[Collected data entries]
───

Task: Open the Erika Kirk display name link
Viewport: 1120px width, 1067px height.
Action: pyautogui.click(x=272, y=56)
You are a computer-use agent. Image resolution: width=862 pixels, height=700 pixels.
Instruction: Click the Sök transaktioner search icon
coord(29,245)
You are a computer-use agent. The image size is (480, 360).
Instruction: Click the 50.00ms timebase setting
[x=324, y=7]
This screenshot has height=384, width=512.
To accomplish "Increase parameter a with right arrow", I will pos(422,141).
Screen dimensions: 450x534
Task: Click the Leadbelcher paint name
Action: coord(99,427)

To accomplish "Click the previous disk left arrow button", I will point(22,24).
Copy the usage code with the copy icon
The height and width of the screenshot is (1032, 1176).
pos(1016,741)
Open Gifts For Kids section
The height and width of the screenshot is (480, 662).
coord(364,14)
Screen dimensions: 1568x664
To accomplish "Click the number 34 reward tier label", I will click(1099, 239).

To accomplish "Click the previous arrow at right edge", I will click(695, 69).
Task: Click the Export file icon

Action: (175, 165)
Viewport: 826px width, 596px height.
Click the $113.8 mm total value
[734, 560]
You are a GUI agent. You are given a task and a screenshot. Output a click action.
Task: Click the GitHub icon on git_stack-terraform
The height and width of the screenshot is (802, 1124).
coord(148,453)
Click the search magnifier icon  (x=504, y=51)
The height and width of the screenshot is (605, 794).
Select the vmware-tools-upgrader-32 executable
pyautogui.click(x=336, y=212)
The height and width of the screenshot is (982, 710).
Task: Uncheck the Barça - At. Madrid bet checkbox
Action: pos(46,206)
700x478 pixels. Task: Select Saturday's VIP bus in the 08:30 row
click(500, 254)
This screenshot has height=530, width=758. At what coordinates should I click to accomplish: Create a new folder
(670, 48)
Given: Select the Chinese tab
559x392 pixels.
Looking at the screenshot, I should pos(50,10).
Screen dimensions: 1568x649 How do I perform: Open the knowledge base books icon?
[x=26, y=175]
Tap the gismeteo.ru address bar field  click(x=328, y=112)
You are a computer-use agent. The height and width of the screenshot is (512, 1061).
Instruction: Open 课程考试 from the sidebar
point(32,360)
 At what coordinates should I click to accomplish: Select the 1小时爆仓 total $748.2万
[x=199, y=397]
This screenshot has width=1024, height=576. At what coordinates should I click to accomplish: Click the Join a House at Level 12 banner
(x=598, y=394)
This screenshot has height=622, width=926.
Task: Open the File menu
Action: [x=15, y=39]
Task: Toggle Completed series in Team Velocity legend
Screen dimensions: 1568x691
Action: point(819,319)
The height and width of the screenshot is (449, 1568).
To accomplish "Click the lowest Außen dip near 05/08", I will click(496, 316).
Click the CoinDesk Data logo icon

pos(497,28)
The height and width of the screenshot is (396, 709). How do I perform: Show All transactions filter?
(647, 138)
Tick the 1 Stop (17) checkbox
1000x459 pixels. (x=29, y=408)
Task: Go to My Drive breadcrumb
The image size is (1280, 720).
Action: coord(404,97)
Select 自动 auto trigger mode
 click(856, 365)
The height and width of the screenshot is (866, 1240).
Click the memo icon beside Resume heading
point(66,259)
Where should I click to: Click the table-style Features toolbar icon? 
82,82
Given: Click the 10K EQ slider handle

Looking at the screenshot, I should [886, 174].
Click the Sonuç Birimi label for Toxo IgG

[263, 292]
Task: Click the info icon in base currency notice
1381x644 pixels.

───

#### [AIM OF THE TASK]
The lines to return are those with the string "computer" in them; copy each from the entries above.

#### [SOLVED EXERCISE]
You are a computer-use agent. Image resolution: width=862 pixels, height=700 pixels.
You are a computer-use agent. The image size is (480, 360).
You are a computer-use agent. The height and width of the screenshot is (512, 1061).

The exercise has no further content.